Django sync or async, that's the question
January 21, 2025
In the current world of cloud-hosted services, the need to integrate such a service into your project by using an API is more the rule than the exception. When you integrate such a service in your "sync" Django project, you can run into concurrency issues pretty fast. We have an async, coroutine-based stack now in Django, would it be beneficial? Let's try to find out by diving into the Python world of concurrency handling and by testing (and benchmarking) a test application with both "sync" and "async" solutions.
Know thy options
We first need a bit of background information and to understand the terminology and implications before we can make a considered assessment. "Async" is the newest kid on the block, but Django's codebase still has a lot of "sync" parts (like all generic views and forms). Async also adds complexity, and the benefits might not outweigh the extra burden. But what is this async all about? It's all about handling concurrency.
Handling concurrency
For a web application to handle concurrency, there are roughly two flavours:
A web server that runs one or more processes that spawn threads for each request:

A "no threads" single web server, running callbacks or coroutines via an event loop:

Combinations do exist too: an event loop with native threads (or vice versa), multiprocessing with multiple event loops with coroutines or callbacks / events, greenlets (or "green" threads), task queues, etc., but for this blog post we'll stick with these two, as these are the most distinct forms of (web-based) concurrency handling. Alternative definitions used for these two forms are preemptive multitasking and cooperative multitasking:
- With preemptive multitasking the OS kernel decides the amount of time each task (thread) will get. It will mostly divide the available time equally and can give prejudice to important events. When using (POSIX) processes and threads, you are utilising preemptive multitasking.

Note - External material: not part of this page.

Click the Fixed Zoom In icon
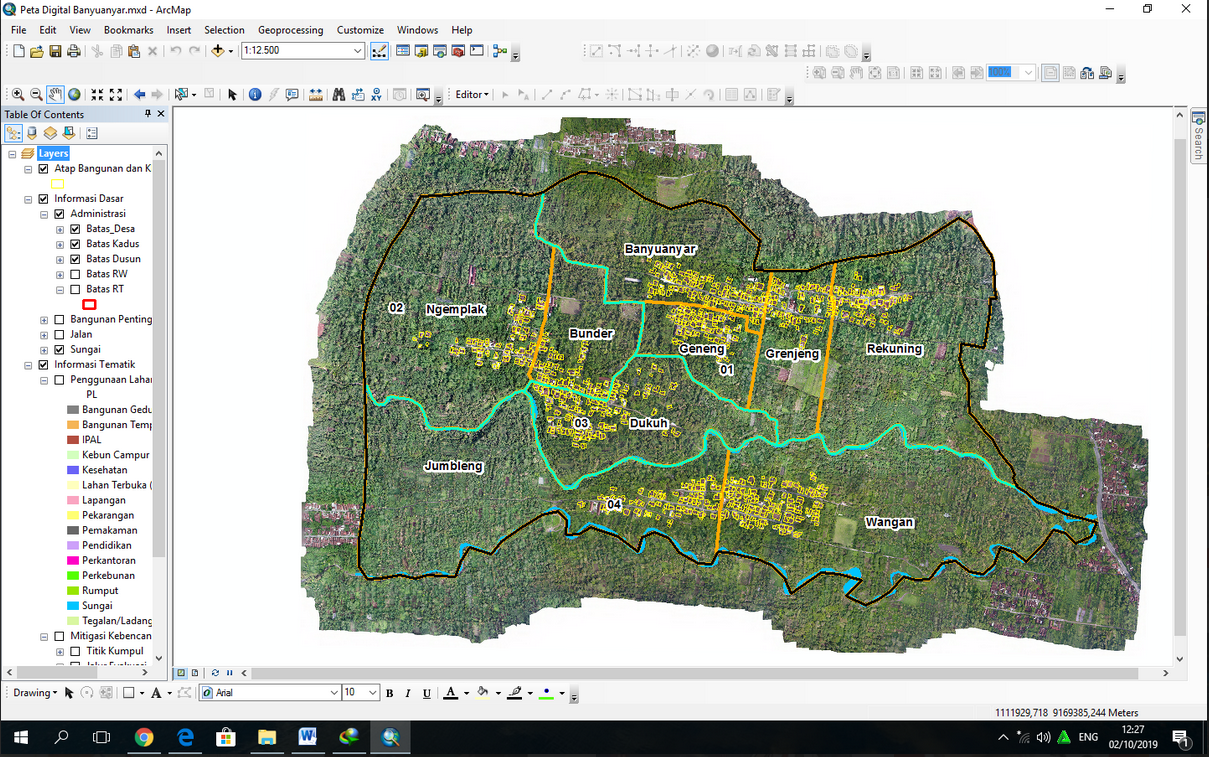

- With cooperative multitasking, the application process / task itself decides when to give control to another task. When a task suspends itself (when invoking
yieldorawait), the next task will be allowed to execute. It's called "cooperative" because a task needs to cooperate with others by using an explicit suspend, saying "now another task can use the CPU". Coroutine-based programming is a form of cooperative multitasking.

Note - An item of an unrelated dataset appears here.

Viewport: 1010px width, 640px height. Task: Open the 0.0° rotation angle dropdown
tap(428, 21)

Let's get back to the question
Sync
Writing code for a Django application was mostly done "sync". You expect the web application server (like uwsgi or gunicorn) to take care of the concurrency issues with multiple processes and/or threads. The complete request / response loop is blocking: a thread or process is literally blocked until all the code is executed and a response is given.
This includes waiting for results like a database query or network call. You can still do all you want in parallel in your application, though, like spawning multiple threads, but the dedicated thread handling your request is blocked until the response. The slower the processing of your requests, the fewer requests can be handled simultaneously.
In the Python world, the interface between your application and the web application server (including the request / response loop) is standardised as such in the WSGI standard.
GIL
Note that in Python spawned threads cannot really run concurrently, which has to do with the GIL (Global Interpreter Lock), unless you are using C extensions where you can release the GIL or use the new free threading mode in Python 3.13. This mainly means multithreaded applications can't really use multiple cores on a single CPU (in a single process) either, as only one thread can be active at a time. However, when the threads are waiting mainly for IO, it's still beneficial to use threads.
Async
With async programming, you are aware of concurrency in the application layer. In other words, you will write code that is prepared and aware of being concurrent, and most importantly, when. This can be event-driven (such as good old Twisted), with "implicit" coroutine libraries (such as Gevent), or with asyncio and the async / await keywords (such as Starlette and FastAPI). The async / await keywords and the asyncio (formally known as Tulip) library got standardised in Python in version 3.4 and 3.5. Django received async support (with asyncio) in version 3.1 and this was expanded further in 4.0, 4.1, 4.2 and 5.1.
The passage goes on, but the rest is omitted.